Sans contestation possible, la collection "Long courrier" de chez Dargaud, est un gage de haute qualité scénaristique et picturale. Forte d’un vivier pluraliste d’une trentaine d’albums, elle peut se targuer de publier les travaux d’auteurs de très grands talents. "Quand souffle le vent" confirme haut la main cette constatation.

En ce one-shot, Laurent Galandon nous expose un récit fort dans son contexte. Il dresse un état des lieux alarmant d’une petite communauté minière du nord de la France du début du 20ème, marquée par la vanité et le manque d’humanité d’un responsable minier et grevée d’un passé mystérieux jusqu’à présent dissimulé. L’arrivée inopportune d’une troupe tsigane va faire remonter à la surface les remugles de faits tragiques que tous auraient souhaité voir enfouis au plus profond de la terre.

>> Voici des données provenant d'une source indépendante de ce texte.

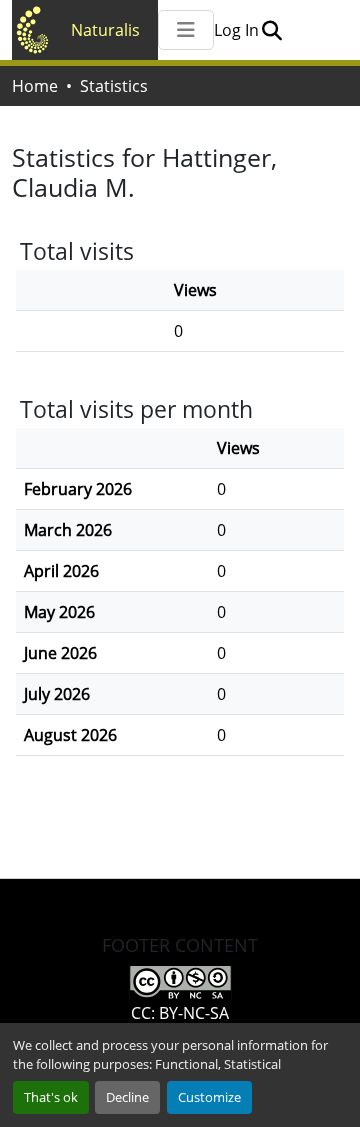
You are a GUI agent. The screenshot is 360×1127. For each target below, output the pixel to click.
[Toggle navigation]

Finement menées par celui qui est également à l’origine des séries "Gémélos" et "L’envolée sauvage", ces péripéties minières développent une intrigue bien prenante. Pour cela, Laurent Galandon a choisi les épaules d’Antoine et de Kheshalya pour pouvoir la porter à son terme. Ces deux personnages, enferrés chacun dans un carcan culturel différent, éveillent par leur rencontre de nombreux sentiments (neutralité, insouciance, profit de l’instant présent, jeunesse, amour…). Par ailleurs, à l’ombre des deux jeunes, d’autres personnages au passé énigmatique commun se tapissent tels le vieux Mortier, Louis et une bonne partie de la communauté minière.

On ne pourra que se laisser entraîner par le souffle scénaristique qui dans une progression bien maîtrisée, enfle au rythme des aveux disséminés, jusqu’à prendre tout son ampleur à la divulgation de la vérité. S’il subsiste une once de fantastique, le sujet est traité avec une certaine humanité et dénonce avec vigueur la folie des hommes.

L’univers minier vu par Cyril Bonin est d’une authenticité frappante. L’insécurité de ces forçats des galeries souterraines y est palpable. Son trait atypique qui n’a cessé d’évoluer favorablement et que l’on peut apprécier également dans la série "Fog" ou dans le premier volume de "Quintett", est d’une grande finesse, très détaillé et parfois légèrement disproportionné au niveau de certains personnages. La beauté de Kheshalya au travers de son regard mutin est fondante et retranscrit avec pudeur la culture tsigane.

"Quand souffle le vent" est un très grand moment de lecture que je conseille vivement pour sa façon d’aborder, dans un contexte social difficile, des fait tragiques avec bonté et rigueur artistique.